Taman Suci bukan sekadar studio tari—ia adalah sebuah ruang seni multidisiplin. Di sini, anak-anak hingga remaja belajar tari Bali, tabuh (gamelan), dan gender wayang. Sanggar menekankan pentingnya menjaga repertoar tradisional, sekaligus menyesuaikan dengan kebutuhan modern seperti persiapan lomba. Dengan menyeimbangkan warisan dan inovasi, Taman Suci tumbuh sebagai pusat di mana seni dipertahankan sekaligus diciptakan kembali.

Area Latihan Sanggar Taman Suci (sumber: koleksi pribadi)

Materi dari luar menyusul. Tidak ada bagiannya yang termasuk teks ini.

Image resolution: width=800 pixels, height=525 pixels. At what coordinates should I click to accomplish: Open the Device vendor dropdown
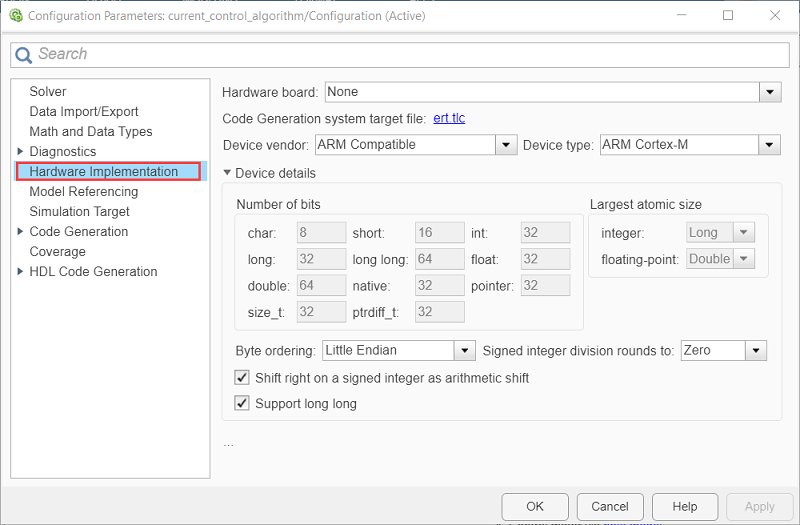506,145
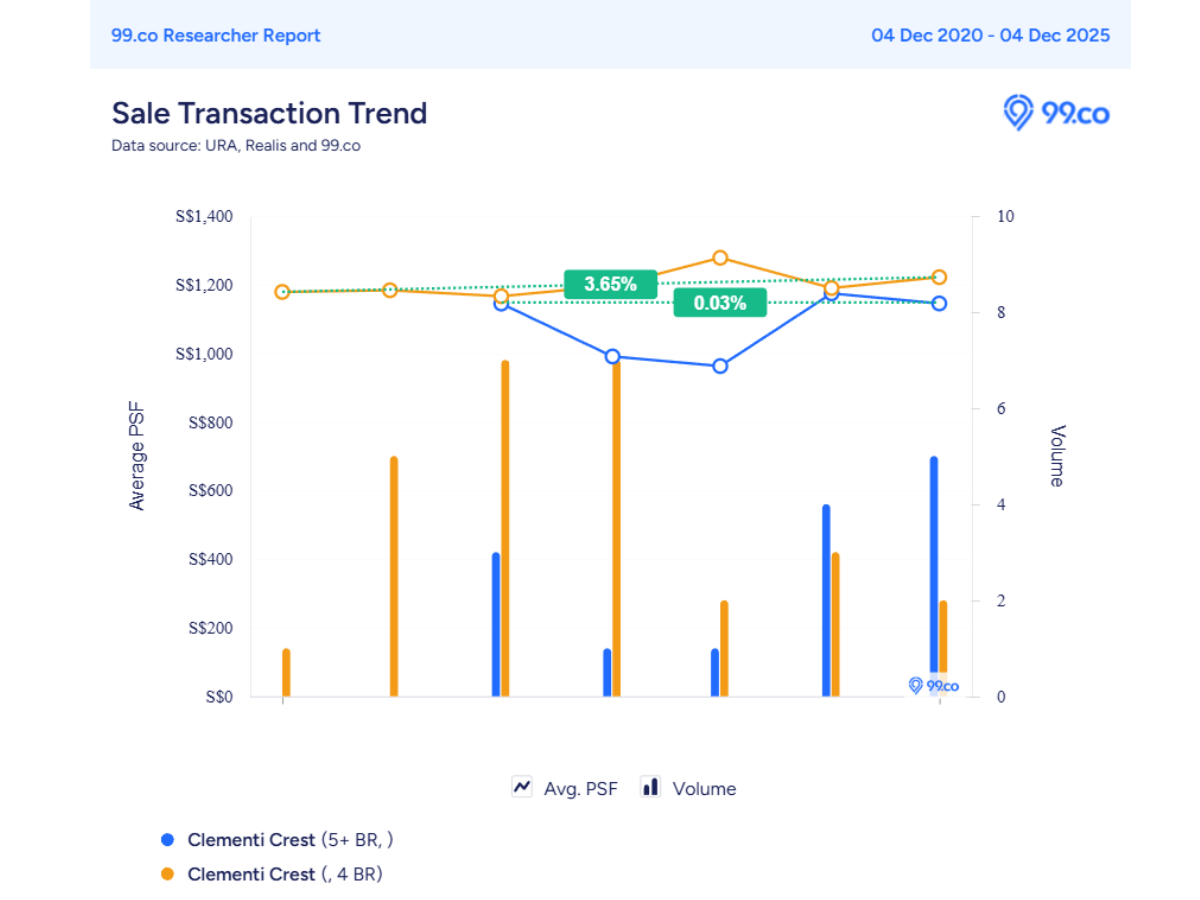The width and height of the screenshot is (1200, 900).
Task: Click the blue dot for Clementi Crest 5+ BR
Action: [167, 840]
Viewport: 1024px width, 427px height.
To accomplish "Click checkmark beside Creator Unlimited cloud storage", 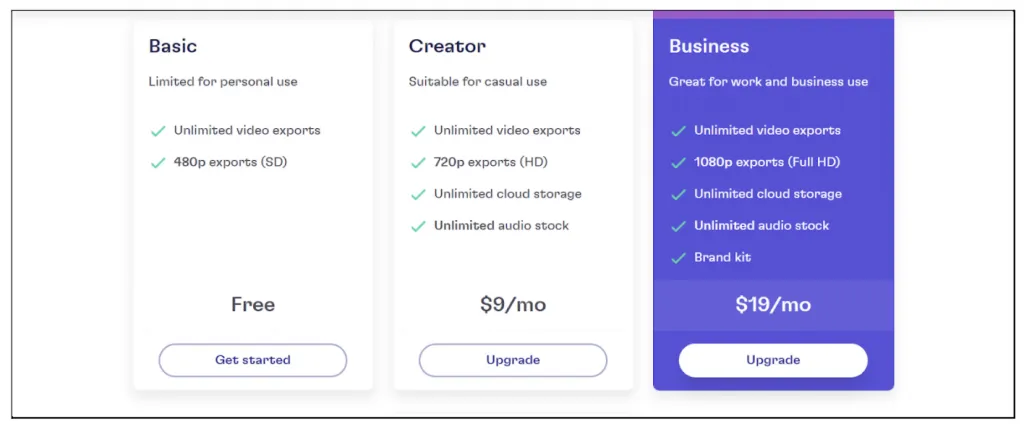I will point(418,195).
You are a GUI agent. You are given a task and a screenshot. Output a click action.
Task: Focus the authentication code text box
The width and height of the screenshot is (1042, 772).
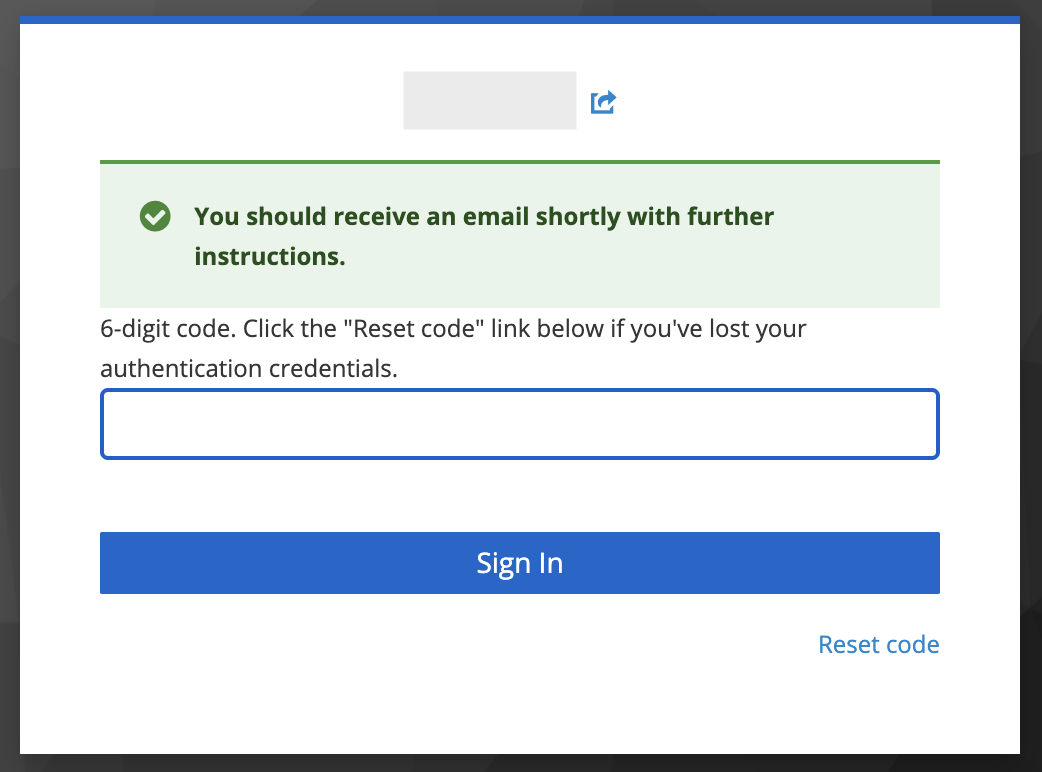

Perjalanan sanggar dimulai pada akhir 1980-an, ketika Kak Tude—saat itu masih berstatus pelajar di sekolah seni—mulai mengajar dengan nama Dharma Suci. Pada tahun 2008, keluarganya memulai babak baru dengan mendirikan Sanggar Taman Suci, sebuah titik balik penting dalam sejarah mereka. Perjalanan ini tentu tidak selalu mulus. Saat pandemi COVID-19 melanda, Taman Suci harus menghentikan kelas tabuh karena keterbatasan sumber daya manusia. Beberapa murid pun berpindah ke sanggar lain. Namun, Taman Suci tetap bertahan dengan terus membuka kelas tari dan gender wayang, meskipun dengan jumlah peserta yang lebih sedikit.

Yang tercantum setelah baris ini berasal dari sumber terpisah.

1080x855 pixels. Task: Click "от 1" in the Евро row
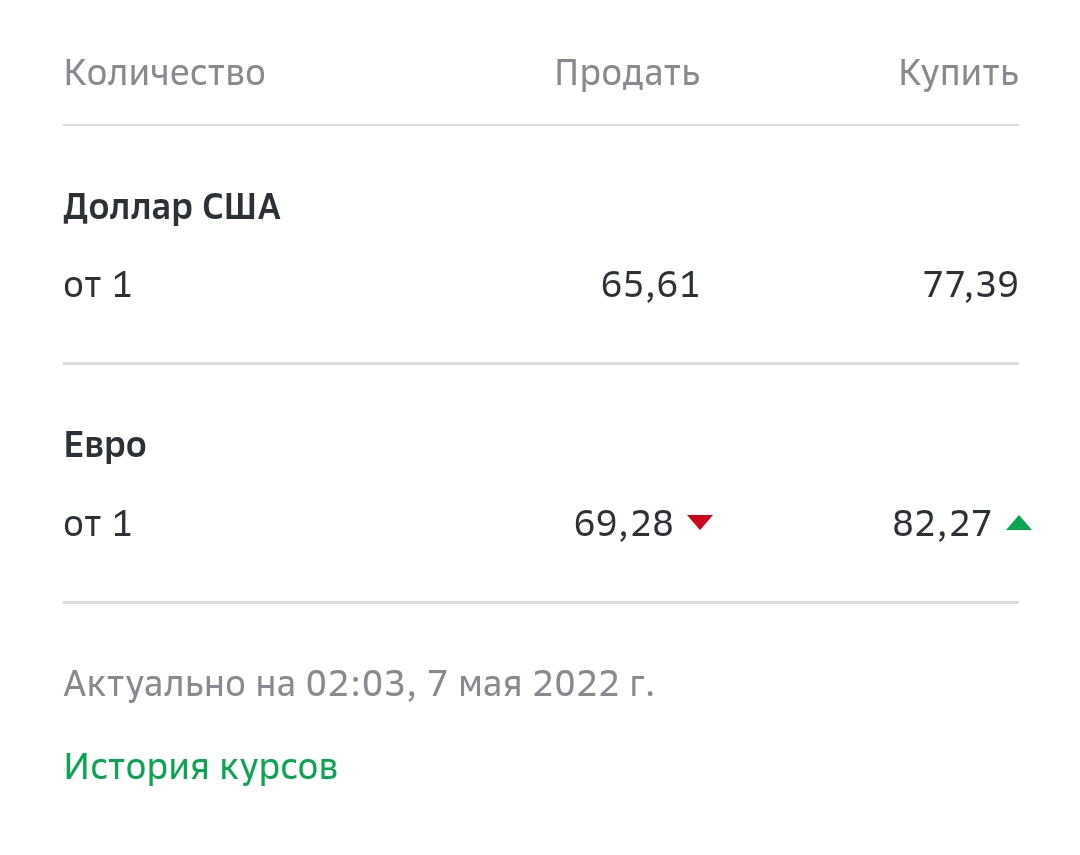(x=97, y=524)
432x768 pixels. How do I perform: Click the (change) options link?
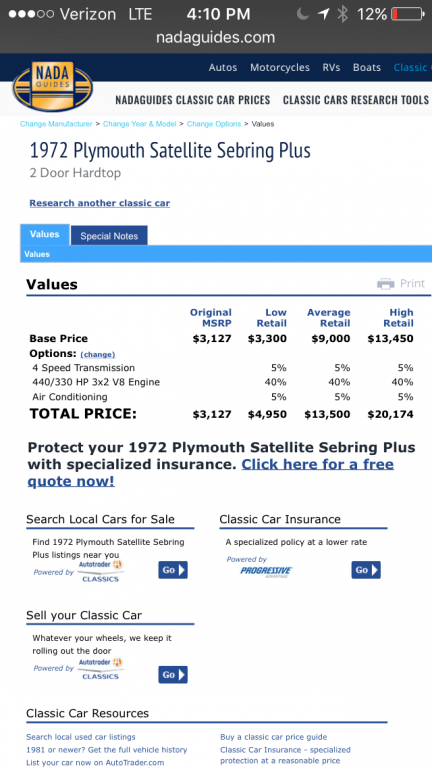(x=97, y=354)
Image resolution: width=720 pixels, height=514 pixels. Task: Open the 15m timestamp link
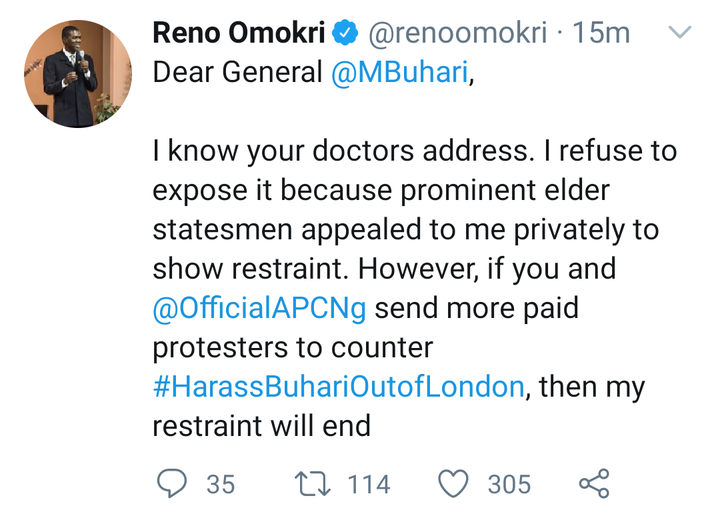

Meski berlokasi di sebuah gang kecil di Baturiti, Sanggar Taman Suci memiliki pengaruh yang jauh melampaui ruang sederhana itu. Sanggar ini dikelola oleh tiga pengajar inti dari keluarga, dengan Kak Tude sebagai sosok sentral. Sistem pengajarannya terbagi dua: kelas reguler untuk latihan dasar, dan kelas privat untuk siswa yang fokus pada persiapan lomba. Pola ini memastikan bahwa baik pembelajar kasual maupun calon juara dapat menemukan tempatnya di sini.Terlepas dari tantangan—mulai dari keterbatasan sumber daya hingga gangguan akibat pandemi—Taman Suci terus bertahan berkat komitmen keluarga, semangat kebersamaan, dan dedikasi tanpa henti dari Kak Tude.

Murid-murid Sanggar Taman Suci (sumber: koleksi pribadi)

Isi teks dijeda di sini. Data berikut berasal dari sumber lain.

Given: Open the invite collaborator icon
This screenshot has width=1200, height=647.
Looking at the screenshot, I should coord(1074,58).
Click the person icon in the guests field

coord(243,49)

Ada satu hal yang cukup menarik: kelas gender wayang di Taman Suci kini justru didominasi murid perempuan. Hal ini jarang terjadi di masa lalu karena gender wayang identik dimainkan laki-laki. Fenomena ini menjadi tanda perubahan mindset generasi muda Bali, bahwa seni tabuh dan tari tidak lagi terikat pada batasan gender. “Sekarang siapa saja boleh belajar, mau perempuan atau laki-laki, semua sama,” begitu penuturan pengelola.

Di sisi lain, dunia tari di sanggar ini juga mengalami perubahan tren. Jika dulu murid belajar banyak tarian agar menguasai repertoar luas, kini sebagian besar fokus pada kompetisi. Dari sinilah lahir dua sistem: kelas reguler untuk pengenalan dasar, dan kelas privat khusus persiapan lomba. Lewat kelas privat, murid-murid didampingi lebih intens agar siap menghadapi panggung kompetisi. Dari sinilah lahir penari-penari muda yang menjadi ikon sanggar, sering meraih juara di berbagai lomba tingkat daerah hingga provinsi.

Bagi pengelola, setiap kemenangan murid adalah kebanggaan tersendiri. Namun lebih dari sekadar piala, yang paling penting adalah semangat anak-anak untuk terus belajar dan mencintai seni Bali. “Kalau dulu lomba hanya sesekali, sekarang hampir setiap tahun ada saja murid yang ikut lomba. Itu menandakan semangat mereka makin besar,” ungkapnya.

Kini, Sanggar Taman Suci dijalankan oleh tiga pengajar inti, semuanya masih keluarga. Meskipun sesekali mengundang teman atau kerabat sebagai pengganti, peran inti tetap dipegang sendiri. Hal ini menjaga nuansa kekeluargaan yang sejak awal menjadi identitas sanggar. Jadwal latihan pun padat, terutama hari Minggu, di mana hampir semua kelas—tari, tabuh, dan gender—berlangsung penuh sejak pagi hingga siang.

Dengan perjalanan lebih dari tiga dekade, Sanggar Taman Suci bukan sekadar tempat belajar tari atau tabuh. Ia adalah ruang pewarisan, di mana seni Bali dijaga agar tetap hidup, meski harus melalui tantangan zaman, keterbatasan, hingga pandemi. Dari sebuah gang kecil, suara gamelan dan hentakan kaki penari terus bergema, membawa pesan sederhana namun mendalam: seni Bali tidak pernah padam, selama ada generasi yang setia melanjutkannya.